Riguardo al cinghiale la posizione è chiara: il controllo non si fa a fucilate. E la Giunta, da parte sua, anteponendo gli interessi economici delle categorie coinvolte, non sembra interessata a prendere in considerazione il parere di chi, per lavoro, studia e promuove altri tipi di modalità di controllo della fauna. “Il 25 maggio abbiamo organizzato come ogni anno la “Giornata dell'orso”, momento di discussione ed informazione non solo sul plantigrado ma sull'ambiente- spiega Marino-, in cui c'era come ospite il biologo David Bianco con un seminario intitolato “Prevenire è meglio che sparare? Metodi ecologici per la prevenzione dei danni da ungulati. Esperienze, problematiche e opportunità”. Nell'incontro si è portato il caso dell'Emilia-Romagna, dove il problema è maggiore che qua e dove l'introduzione di modalità di dissuasione, come i recinti elettrificati, ha raccolto la soddisfazione degli agricoltori. Inutile dire che non c'era alcun politico”.

 

Scarsa conoscenza dell'animale e predisposizione ad assecondare i cacciatori si intrecciano dunque, a giudizio della LAC, nella definizione di una disciplina che invece di risolvere o attenuare il problema finisce per alimentarlo. “Il cinghiale- illustra la delegata LAC- è un animale in cui ad accoppiarsi è solo la femmina dominante, esemplare più grosso, mentre le altre femmine accudiscono i piccoli. I cacciatori sparano agli esemplari più grossi, chiaramente, innescando un processo a catena in cui si accoppiano tutte le altre femmine, facendo proliferare il numero di cinghiali. La proliferazione, pertanto, è responsabilità dei cacciatori”.

 

Il controllo dunque sembra impossibile a fucilate, ed altre modalità paiono risultare più efficaci e naturali: “In natura le cose si bilanciano. Il lupo è ad esempio animale che nel cinghiale trova la sua preda prediletta. Ma anche in assenza di predatori, gli animali non si riproducono in maniera incontrollata bensì secondo un equilibrio e la disponibilità delle risorse”.

 

“Si dica inoltre che il cinghiale in Trentino non è un animale autoctono, bensì alloctono. Il cinghiale ungherese, che vive nei nostri boschi, è stato introdotto dai cacciatori e foraggiato per alimentare la caccia.

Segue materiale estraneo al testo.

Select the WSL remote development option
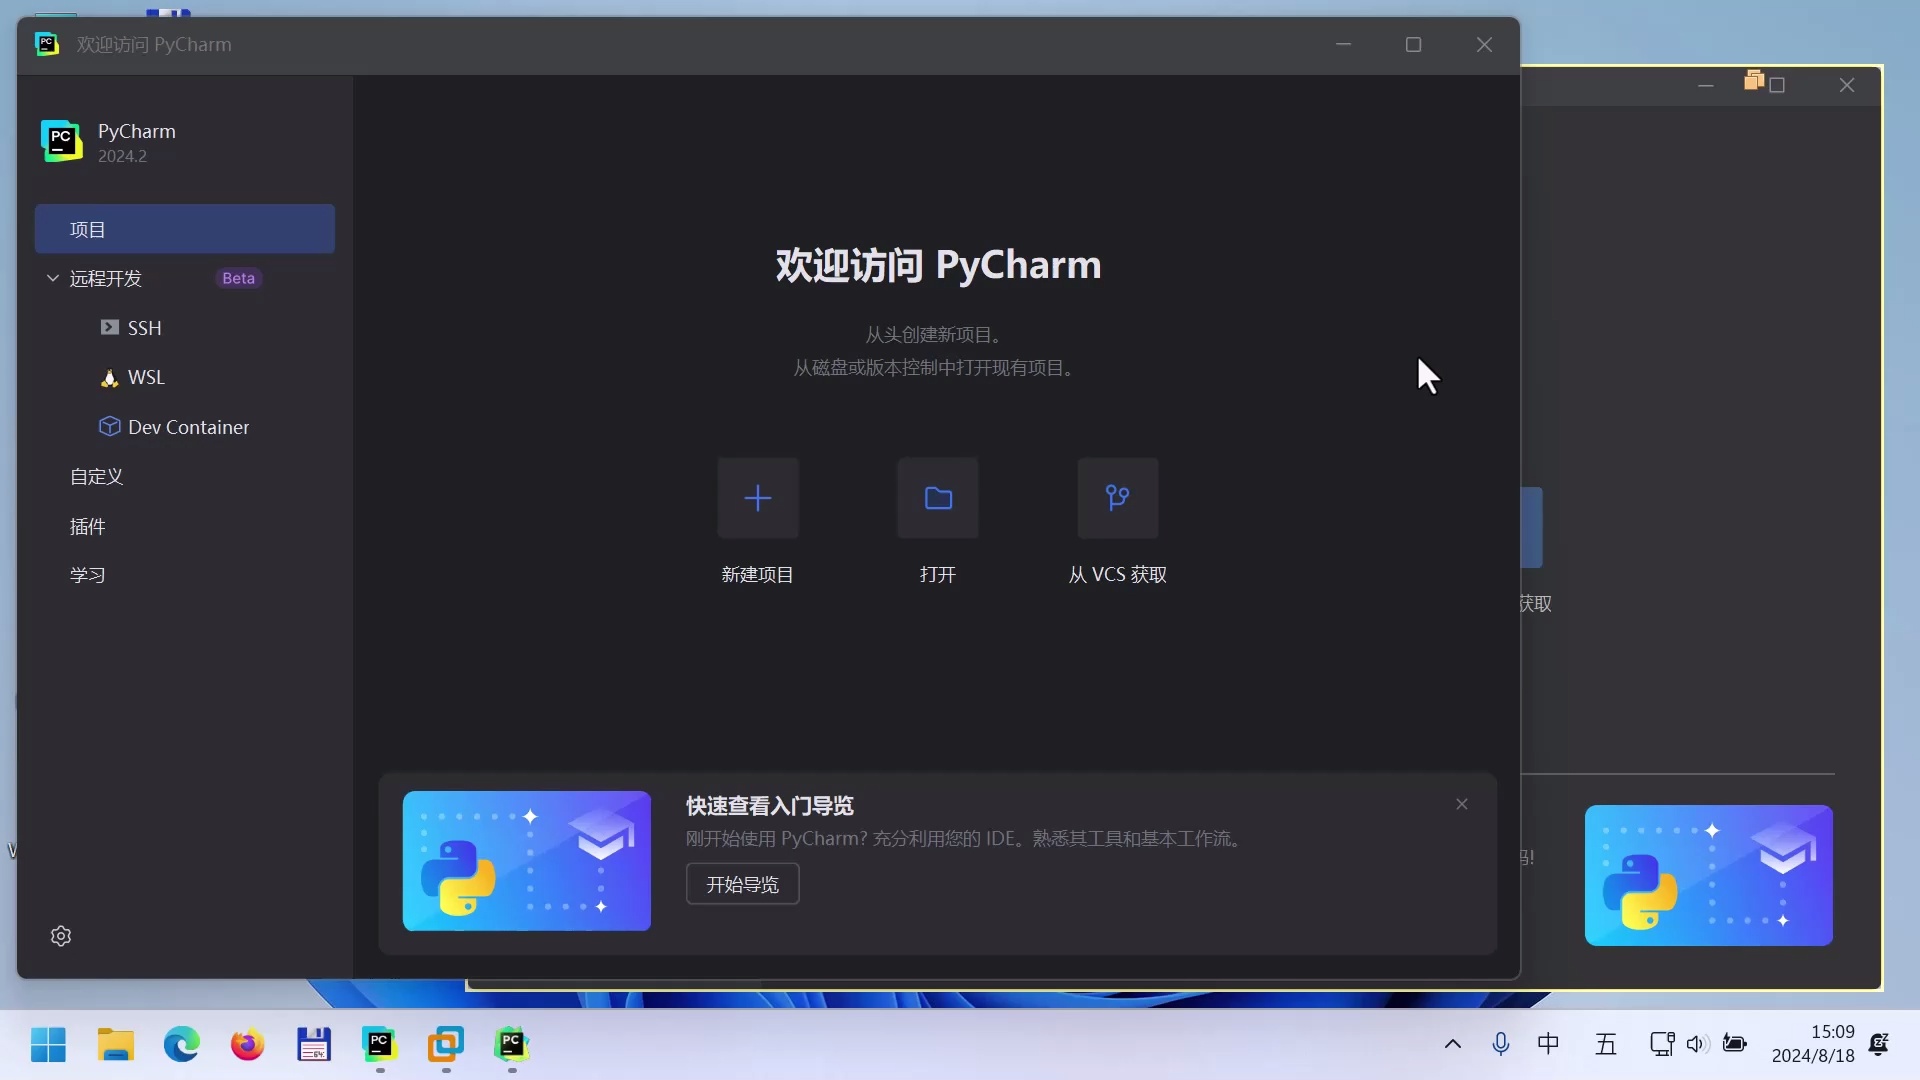This screenshot has height=1080, width=1920. pyautogui.click(x=144, y=377)
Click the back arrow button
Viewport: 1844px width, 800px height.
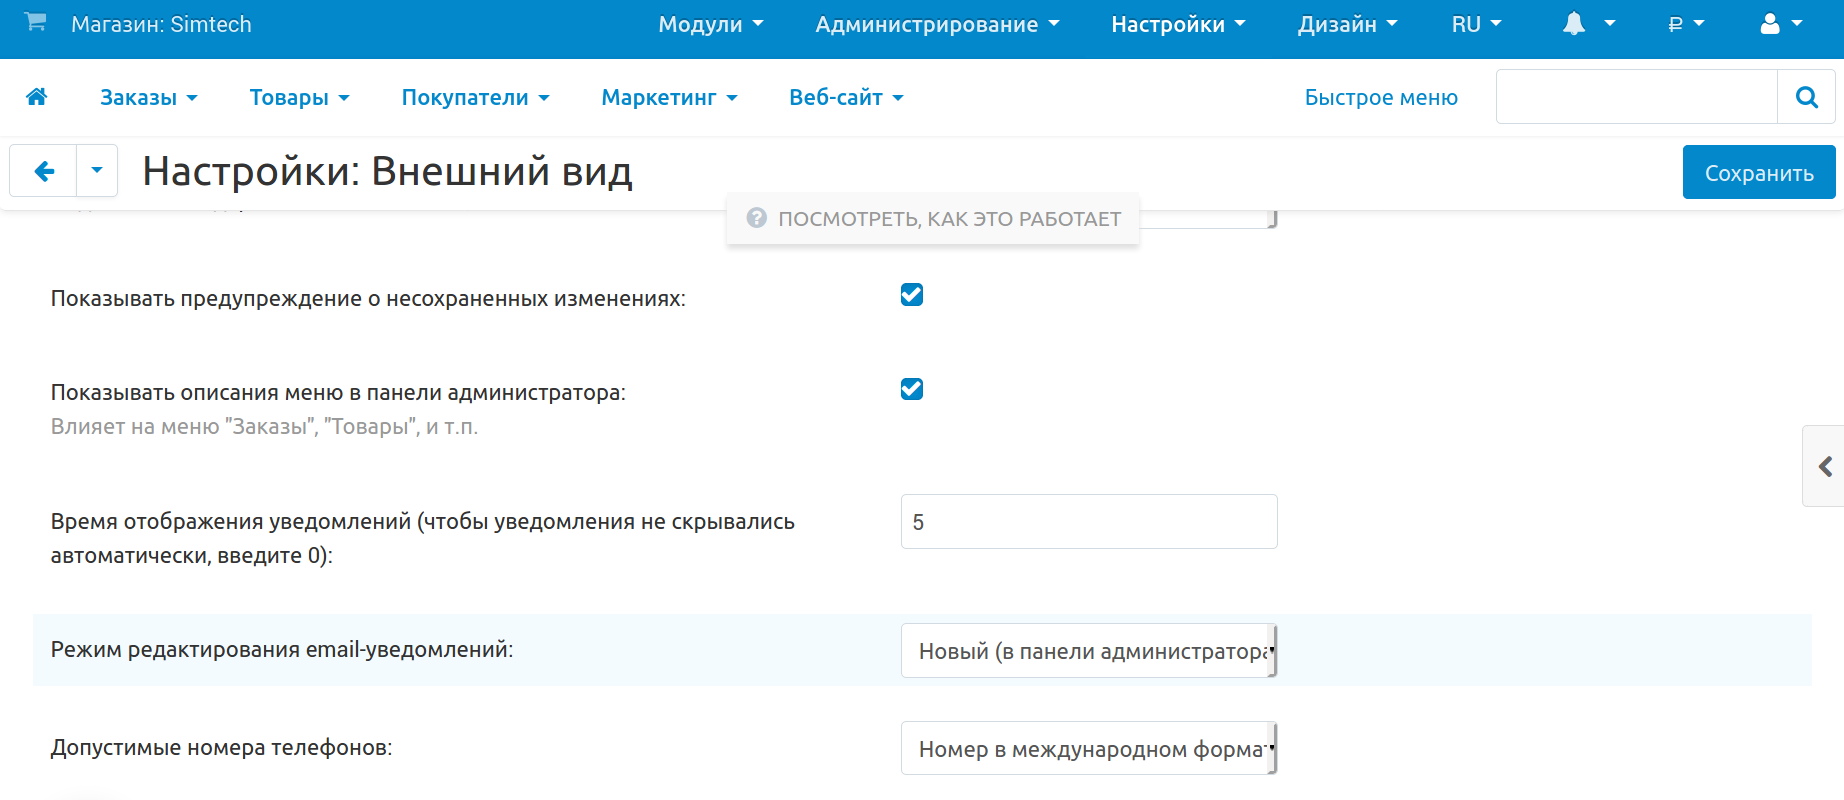pos(44,171)
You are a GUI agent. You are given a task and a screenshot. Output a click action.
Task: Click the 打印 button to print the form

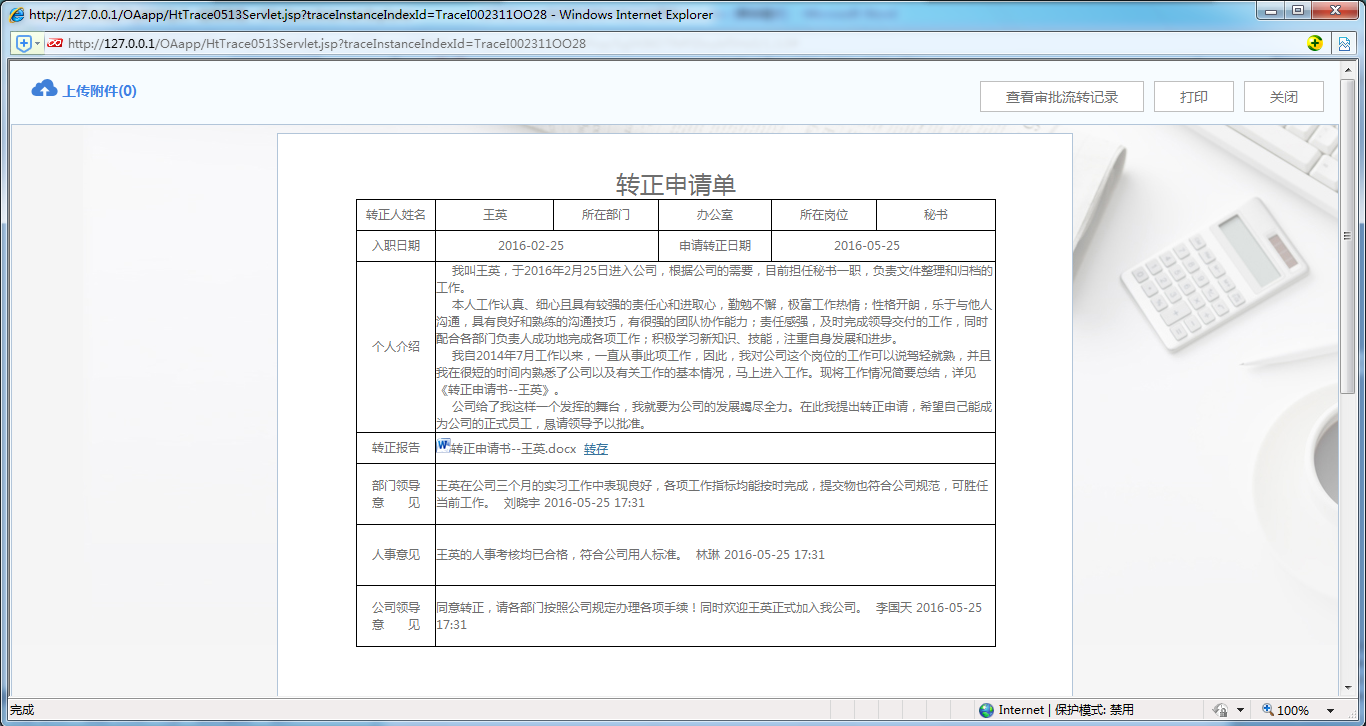coord(1193,96)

La carne, tra l'altro, non è sottoposta a controlli e rappresenta quindi, vista la presenza di parassiti, un pericolo per la salute di chi la mangia”.

 

“Se aggiungiamo che la caccia al cinghiale- chiosa Marino- è quella in cui c'è il maggior numero di incidenti, il cerchio si chiude. Chi si prende una fucilata non sono solo i cani da caccia, vittime secondarie della strage, ma pure gli stessi cacciatori o i disgraziati che si trovano al momento sbagliato nel posto sbagliato. In Trentino-Alto Adige , tra l'altro, si può sparare fino ad un'ora dopo il tramonto, cosa che chiaramente mette a serio rischio l'incolumità delle persone. Si può dire, in conclusione, che i cacciatori non solo hanno creato il problema, ma lo foraggiano costituendo pure un pericolo d'ordine pubblico”.